Acute eosinophilic pneumonia with detection of pure Tropheryma whipplei in bronchoalveolar lavage fluid: a case report.
Yi Hu, Jie Zhang, Ting Wang, Bing Xue
Abstract
Open AccessAcute eosinophilic pneumonia (AEP) is a rare but potentially severe respiratory illness. Tropheryma whipplei can also cause acute pulmonary infection, leading to atypical symptoms and computerized tomography (CT) findings. We report a case of acute eosinophilic pneumonia that was misdiagnosed as a Tropheryma whipplei infection based on targeted next-generation sequencing (tNGS) of the bronchoalveolar lavage (BAL) fluid. A 51-year-old male firefighter was admitted with a 7-day history of dry cough and 1 day of fever, initially diagnosed with community-acquired pneumonia and treated empirically with antibiotics. TNGS of BAL fluid identified only Tropheryma whipplei, leading to a misdiagnosis of T. whipplei pneumonia.
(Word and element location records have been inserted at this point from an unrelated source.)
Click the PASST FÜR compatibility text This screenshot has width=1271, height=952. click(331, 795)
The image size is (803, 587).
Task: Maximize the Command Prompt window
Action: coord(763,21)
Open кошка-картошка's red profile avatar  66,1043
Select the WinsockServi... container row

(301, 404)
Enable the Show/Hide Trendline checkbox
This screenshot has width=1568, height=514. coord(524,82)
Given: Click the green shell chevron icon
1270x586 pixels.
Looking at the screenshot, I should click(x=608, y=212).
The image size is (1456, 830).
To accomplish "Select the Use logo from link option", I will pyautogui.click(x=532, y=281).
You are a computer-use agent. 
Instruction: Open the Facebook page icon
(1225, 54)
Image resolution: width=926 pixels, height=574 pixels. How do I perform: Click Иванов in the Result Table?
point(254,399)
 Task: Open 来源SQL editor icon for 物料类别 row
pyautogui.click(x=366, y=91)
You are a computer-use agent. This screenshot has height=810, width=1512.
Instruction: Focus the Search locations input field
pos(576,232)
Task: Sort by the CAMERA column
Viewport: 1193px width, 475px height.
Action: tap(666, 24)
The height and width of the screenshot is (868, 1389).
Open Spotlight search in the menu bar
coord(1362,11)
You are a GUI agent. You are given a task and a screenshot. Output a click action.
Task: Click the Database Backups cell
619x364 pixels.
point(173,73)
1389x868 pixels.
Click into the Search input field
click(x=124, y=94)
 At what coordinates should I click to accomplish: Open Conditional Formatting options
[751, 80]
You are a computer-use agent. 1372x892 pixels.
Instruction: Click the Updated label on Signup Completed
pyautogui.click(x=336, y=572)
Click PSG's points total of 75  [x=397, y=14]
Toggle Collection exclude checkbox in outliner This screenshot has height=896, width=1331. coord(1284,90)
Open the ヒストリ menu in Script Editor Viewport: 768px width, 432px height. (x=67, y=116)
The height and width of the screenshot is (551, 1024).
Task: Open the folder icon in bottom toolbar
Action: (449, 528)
Despite antibiotic treatment, the patient's condition worsened, and a revised diagnosis of AEP was made based on persistent eosinophilia and pathological findings. Treatment with methylprednisolone led to rapid improvement. The detection of a high sequence count of Tropheryma whipplei as the sole bacterium in patients suspected of having acute eosinophilic pneumonia can hinder the diagnosis and treatment of the patient, highlighting the importance of differential diagnosis and the order of treatment choices.